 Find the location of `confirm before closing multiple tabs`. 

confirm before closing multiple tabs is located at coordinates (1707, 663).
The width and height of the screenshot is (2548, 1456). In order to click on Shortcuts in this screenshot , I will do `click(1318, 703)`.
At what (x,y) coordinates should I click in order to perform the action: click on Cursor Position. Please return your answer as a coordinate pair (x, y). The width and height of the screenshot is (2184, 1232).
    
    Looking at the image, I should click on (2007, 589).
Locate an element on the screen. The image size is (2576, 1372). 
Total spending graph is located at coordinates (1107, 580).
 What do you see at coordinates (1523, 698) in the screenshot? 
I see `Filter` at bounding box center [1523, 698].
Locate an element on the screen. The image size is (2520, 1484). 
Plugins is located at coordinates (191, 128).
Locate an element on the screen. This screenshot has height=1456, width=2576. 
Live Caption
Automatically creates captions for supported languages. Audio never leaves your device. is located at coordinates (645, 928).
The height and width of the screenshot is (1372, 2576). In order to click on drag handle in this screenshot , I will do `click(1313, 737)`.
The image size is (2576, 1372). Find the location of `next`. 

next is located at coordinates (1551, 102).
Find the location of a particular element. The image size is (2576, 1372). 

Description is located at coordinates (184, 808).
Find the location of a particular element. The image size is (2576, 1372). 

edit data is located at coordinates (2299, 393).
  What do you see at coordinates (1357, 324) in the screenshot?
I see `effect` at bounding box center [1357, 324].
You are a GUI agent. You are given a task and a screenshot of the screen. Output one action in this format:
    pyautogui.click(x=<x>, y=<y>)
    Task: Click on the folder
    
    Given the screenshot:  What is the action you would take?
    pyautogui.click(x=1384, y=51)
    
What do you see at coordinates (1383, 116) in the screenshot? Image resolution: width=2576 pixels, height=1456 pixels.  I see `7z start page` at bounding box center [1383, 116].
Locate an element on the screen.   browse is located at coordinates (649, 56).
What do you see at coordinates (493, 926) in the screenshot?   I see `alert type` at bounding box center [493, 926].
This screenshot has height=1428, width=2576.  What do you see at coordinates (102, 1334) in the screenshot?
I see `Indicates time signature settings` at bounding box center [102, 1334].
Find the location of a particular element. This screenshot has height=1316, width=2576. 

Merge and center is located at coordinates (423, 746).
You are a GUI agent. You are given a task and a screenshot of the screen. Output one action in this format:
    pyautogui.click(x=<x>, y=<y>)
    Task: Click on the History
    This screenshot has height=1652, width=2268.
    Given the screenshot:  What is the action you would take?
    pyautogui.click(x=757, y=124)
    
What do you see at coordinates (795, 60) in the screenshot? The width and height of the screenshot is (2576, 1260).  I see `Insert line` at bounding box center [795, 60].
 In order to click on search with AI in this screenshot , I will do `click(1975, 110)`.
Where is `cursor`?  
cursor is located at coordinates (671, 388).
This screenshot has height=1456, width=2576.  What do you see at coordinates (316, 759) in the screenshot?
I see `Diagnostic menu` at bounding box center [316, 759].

- - - - - - -

• [DIRECTIONS FOR THIS TASK]: Can you give every line of the items above as a Markdown table, with the columns Row and Text, numbering each row and leaving out the blank lines?

• [REPLY TO THE TASK]:
| Row | Text |
|---|---|
| 1 |  Find the location of `confirm before closing multiple tabs`.  |
| 2 | confirm before closing multiple tabs is located at coordinates (1707, 663). |
| 3 | The width and height of the screenshot is (2548, 1456). In order to click on Shortcuts in this screenshot , I will do `click(1318, 703)`. |
| 4 | At what (x,y) coordinates should I click in order to perform the action: click on Cursor Position. Please return your answer as a coordinate pair (x, y). The width and height of the screenshot is (2184, 1232). |
| 5 |     Looking at the image, I should click on (2007, 589). |
| 6 | Locate an element on the screen. The image size is (2576, 1372).  |
| 7 | Total spending graph is located at coordinates (1107, 580). |
| 8 |  What do you see at coordinates (1523, 698) in the screenshot?  |
| 9 | I see `Filter` at bounding box center [1523, 698]. |
| 10 | Locate an element on the screen. The image size is (2520, 1484).  |
| 11 | Plugins is located at coordinates (191, 128). |
| 12 | Locate an element on the screen. This screenshot has height=1456, width=2576.  |
| 13 | Live Caption |
| 14 | Automatically creates captions for supported languages. Audio never leaves your device. is located at coordinates (645, 928). |
| 15 | The height and width of the screenshot is (1372, 2576). In order to click on drag handle in this screenshot , I will do `click(1313, 737)`. |
| 16 | The image size is (2576, 1372). Find the location of `next`.  |
| 17 | next is located at coordinates (1551, 102). |
| 18 | Find the location of a particular element. The image size is (2576, 1372).  |
| 19 | Description is located at coordinates (184, 808). |
| 20 | Find the location of a particular element. The image size is (2576, 1372).  |
| 21 | edit data is located at coordinates (2299, 393). |
| 22 |   What do you see at coordinates (1357, 324) in the screenshot? |
| 23 | I see `effect` at bounding box center [1357, 324]. |
| 24 | You are a GUI agent. You are given a task and a screenshot of the screen. Output one action in this format: |
| 25 |     pyautogui.click(x=<x>, y=<y>) |
| 26 |     Task: Click on the folder |
| 27 |     Given the screenshot:  What is the action you would take? |
| 28 |     pyautogui.click(x=1384, y=51) |
| 29 | What do you see at coordinates (1383, 116) in the screenshot? Image resolution: width=2576 pixels, height=1456 pixels.  I see `7z start page` at bounding box center [1383, 116]. |
| 30 | Locate an element on the screen.   browse is located at coordinates (649, 56). |
| 31 | What do you see at coordinates (493, 926) in the screenshot?   I see `alert type` at bounding box center [493, 926]. |
| 32 | This screenshot has height=1428, width=2576.  What do you see at coordinates (102, 1334) in the screenshot? |
| 33 | I see `Indicates time signature settings` at bounding box center [102, 1334]. |
| 34 | Find the location of a particular element. This screenshot has height=1316, width=2576.  |
| 35 | Merge and center is located at coordinates (423, 746). |
| 36 | You are a GUI agent. You are given a task and a screenshot of the screen. Output one action in this format: |
| 37 |     pyautogui.click(x=<x>, y=<y>) |
| 38 |     Task: Click on the History |
| 39 |     This screenshot has height=1652, width=2268. |
| 40 |     Given the screenshot:  What is the action you would take? |
| 41 |     pyautogui.click(x=757, y=124) |
| 42 | What do you see at coordinates (795, 60) in the screenshot? The width and height of the screenshot is (2576, 1260).  I see `Insert line` at bounding box center [795, 60]. |
| 43 |  In order to click on search with AI in this screenshot , I will do `click(1975, 110)`. |
| 44 | Where is `cursor`?   |
| 45 | cursor is located at coordinates (671, 388). |
| 46 | This screenshot has height=1456, width=2576.  What do you see at coordinates (316, 759) in the screenshot? |
| 47 | I see `Diagnostic menu` at bounding box center [316, 759]. |